Que faire? Pour Balazs Fürjes, l’ancien président de Budapest 2024, contraint lui aussi de se garer sur le bas-côté dans la perspective d’un référendum, il est urgent que le CIO se décide à soutenir les villes candidates dans leurs efforts de mobilisation de la population. Un soutien qui pourrait notamment porter sur une campagne de communication à grande échelle.
Pour Florian Chappot, un conseiller municipal à Sion, en charge des Affaires sociales, le temps est peut-être venu pour le CIO de partager avec les organisateurs les risques de dépassement budgétaire. « Le CIO ne peut pas qu’accumuler les bénéfices mais doit partager les risques avec les organisateurs, a-t-il écrit sur Twitter au soir de l’échec du référendum sur Sion 2026. Le CIO doit abandonner l’idée qu’une ville soit l’organisateur et prenne tous les risques. »
En attendant, une autre ville candidate pourrait bien devoir affronter prochainement l’obstacle d’une consultation populaire. A Graz, en Autriche, le Parti communiste autrichien (KPO) appelle à l’organisation d’un référendum sur la candidature aux Jeux d’hiver 2026. L’une de ses élues, Elke Kahr, a commenté ainsi la victoire du non dans le Valais suisse: « Ce résultat nous encourage dans notre volonté de forcer l’organisation d’un référendum à Graz ».
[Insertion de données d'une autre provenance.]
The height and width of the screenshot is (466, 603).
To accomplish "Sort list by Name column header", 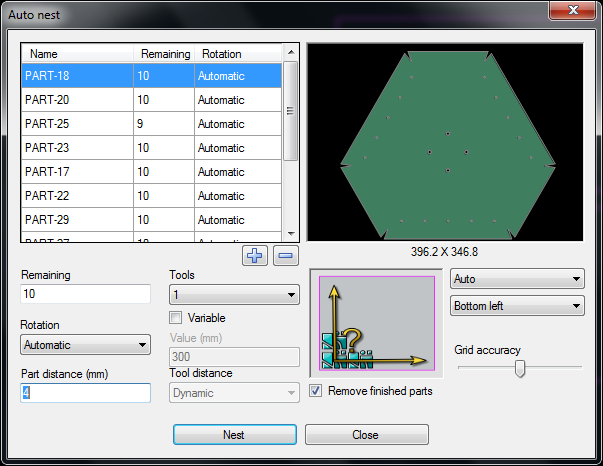I will coord(78,54).
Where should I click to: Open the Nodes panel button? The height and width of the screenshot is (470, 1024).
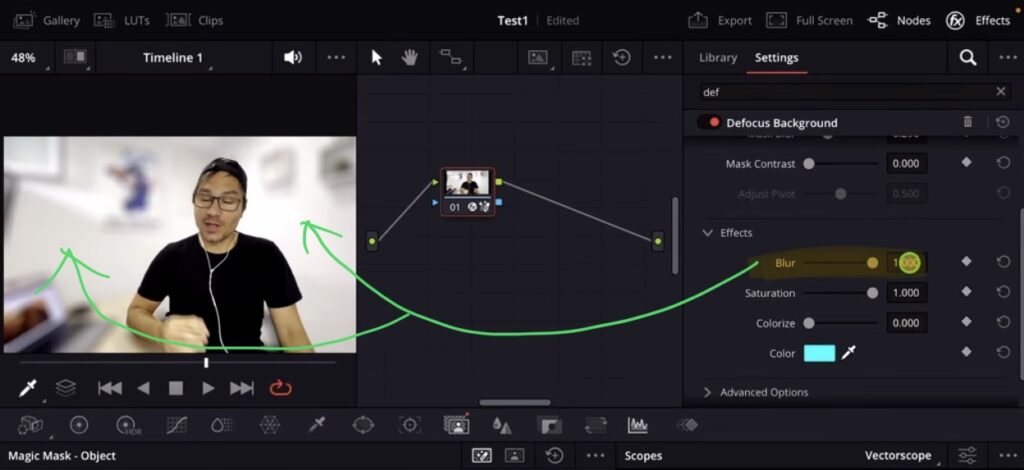tap(899, 20)

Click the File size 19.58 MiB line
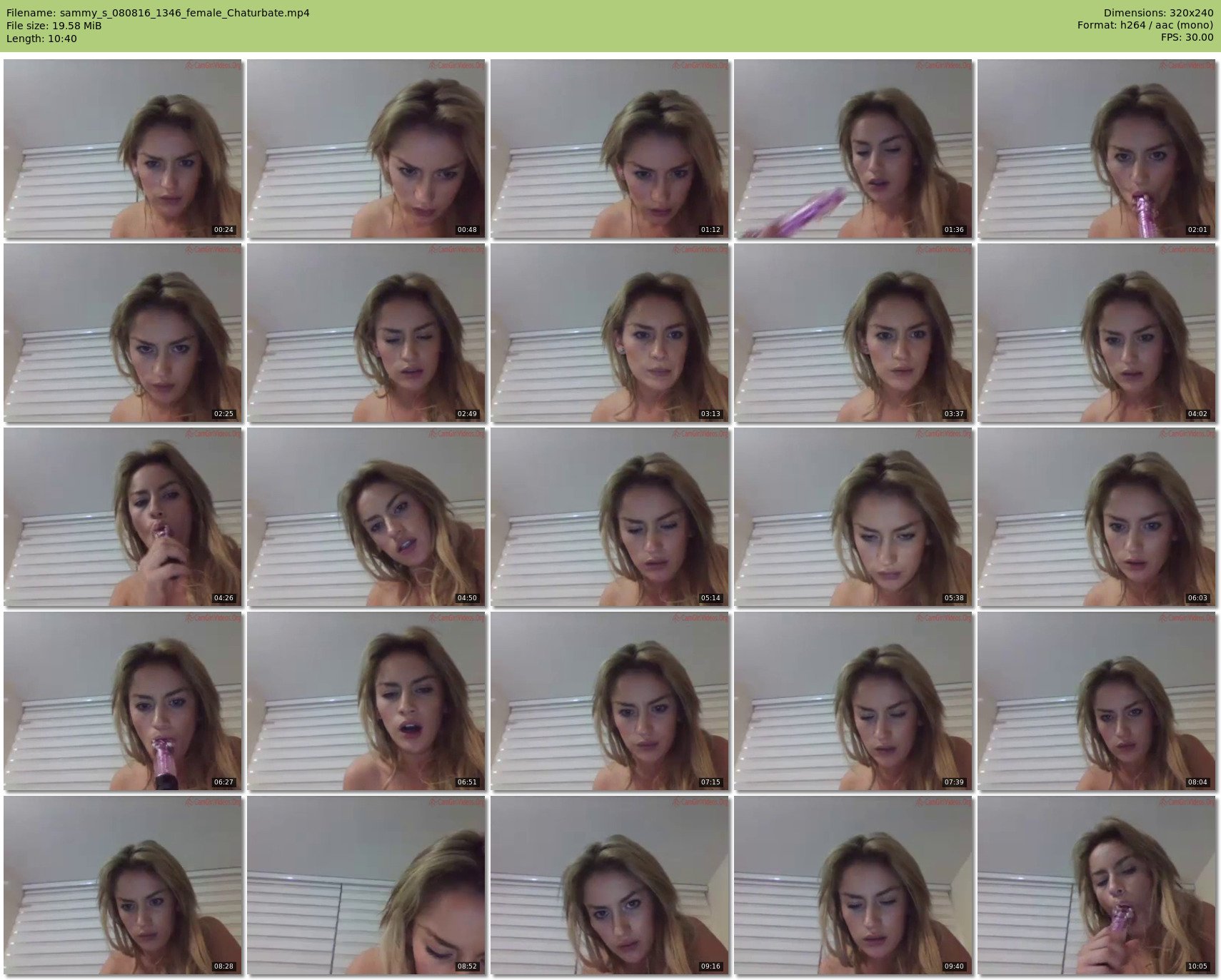[x=54, y=26]
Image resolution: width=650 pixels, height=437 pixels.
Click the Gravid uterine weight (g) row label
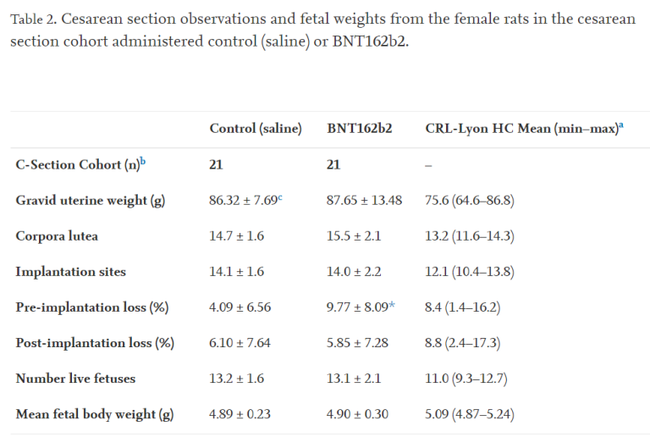point(90,200)
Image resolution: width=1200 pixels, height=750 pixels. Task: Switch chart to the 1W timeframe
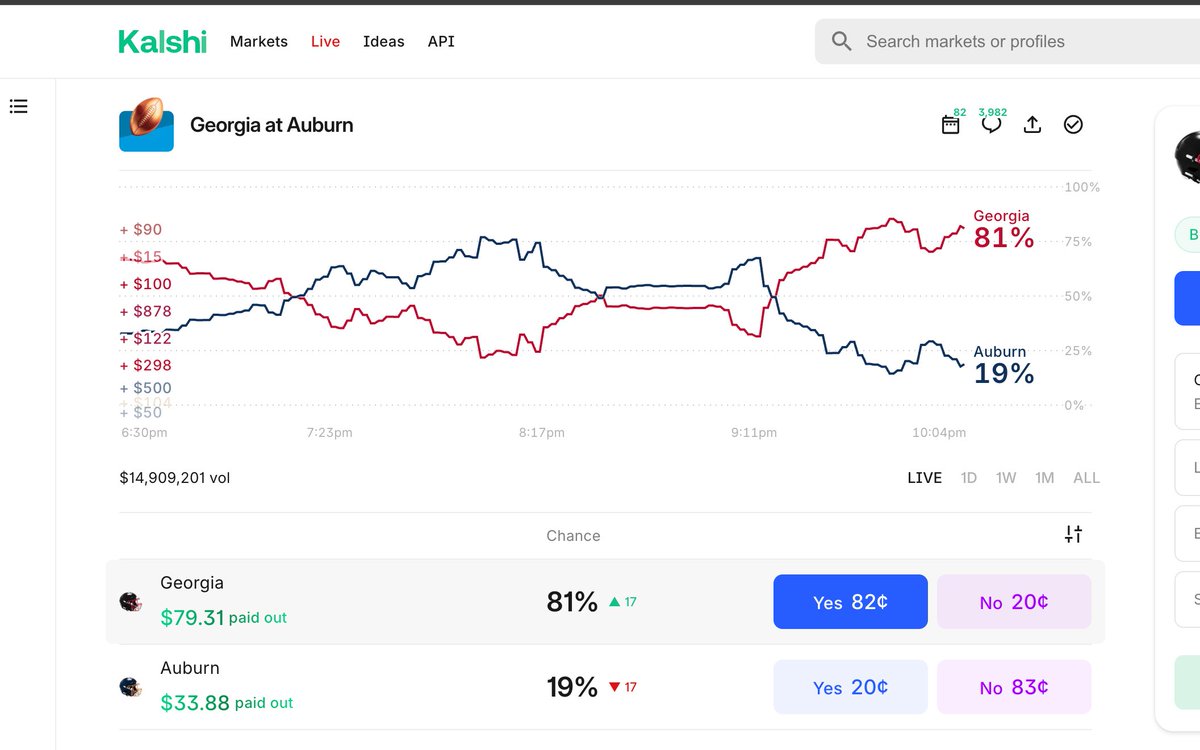click(1005, 478)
Le KPO a lancé une pétition, en janvier dernier, pour soumettre le projet olympique à une consultation populaire. Selon les chiffres annoncés par le parti, elle aurait déjà recueilli 9.500 signatures. Il en faut au moins 10.000 pour l’organisation d’un référendum. En octobre dernier, la population d’Innsbruck s’était prononcée par vote contre une candidature de la ville aux Jeux d’hiver en 2026.